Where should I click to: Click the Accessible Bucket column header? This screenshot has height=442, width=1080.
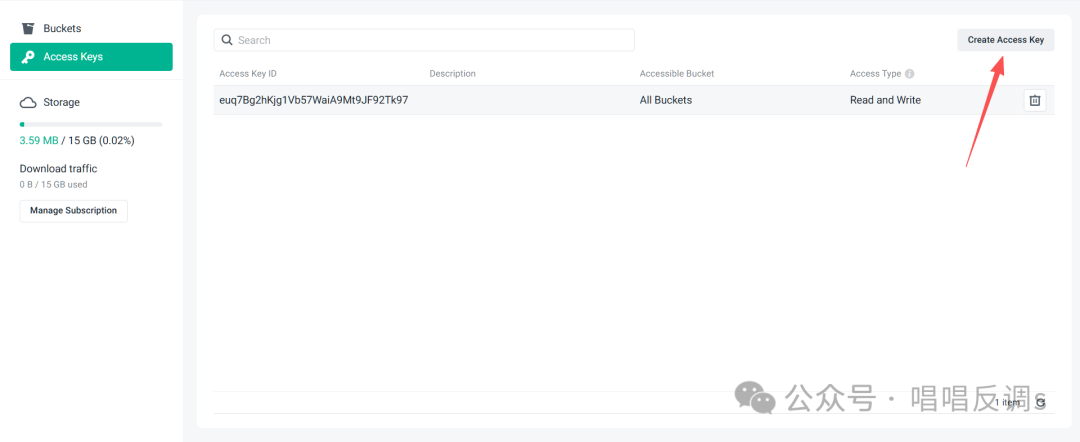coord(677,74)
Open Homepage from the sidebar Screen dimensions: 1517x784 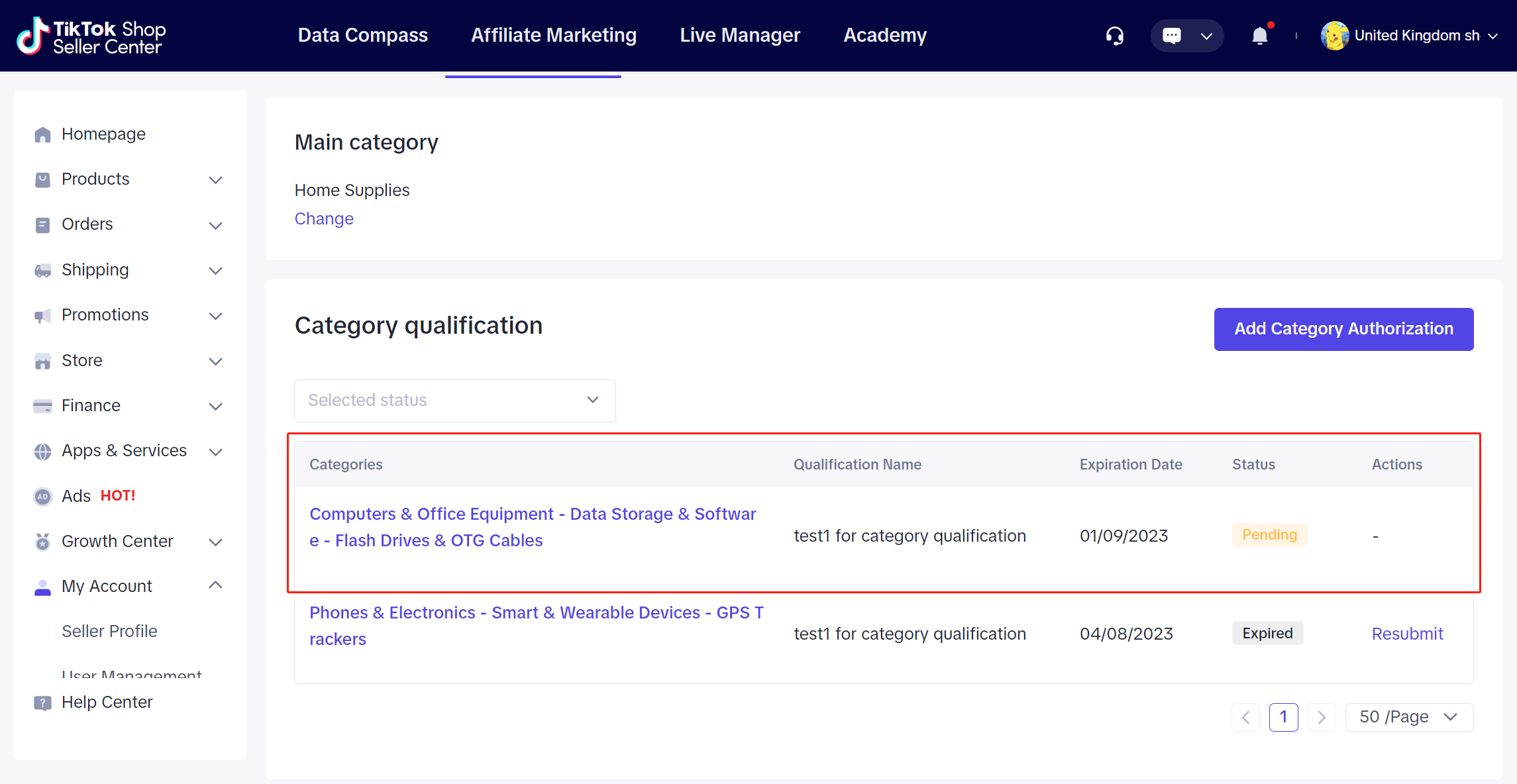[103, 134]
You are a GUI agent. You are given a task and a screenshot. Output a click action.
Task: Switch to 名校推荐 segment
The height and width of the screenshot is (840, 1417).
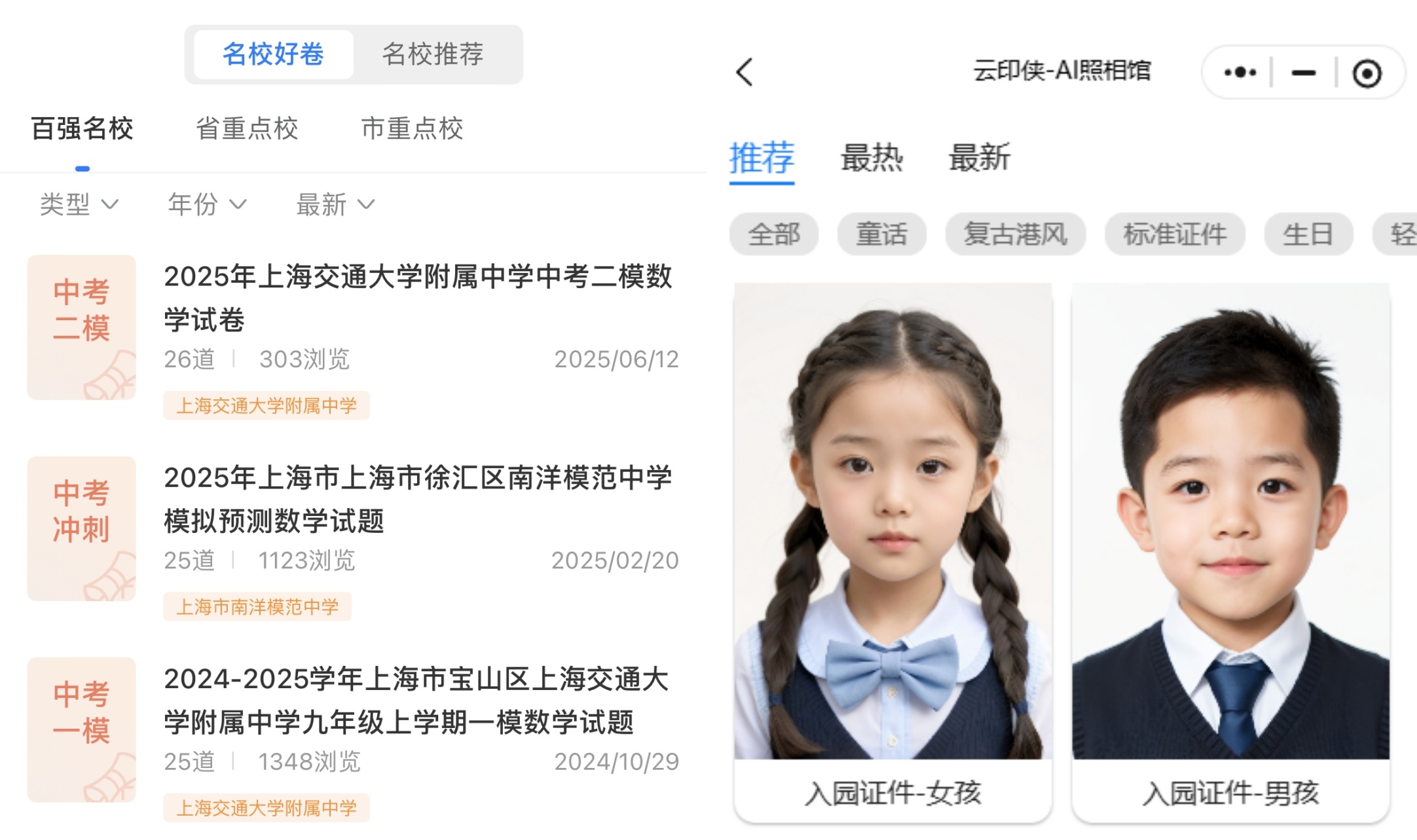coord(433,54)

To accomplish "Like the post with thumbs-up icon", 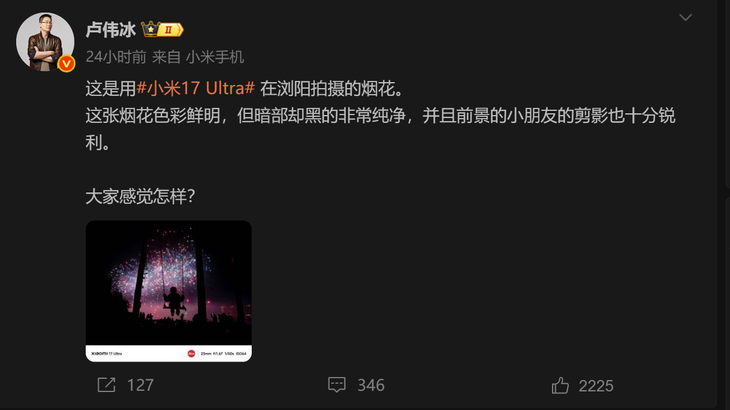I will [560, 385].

:::::

### What the exercise asks
Count the lines in the entries above that contain the string "screenshot", matching case exactly. Give only the number.

### Worked solution
3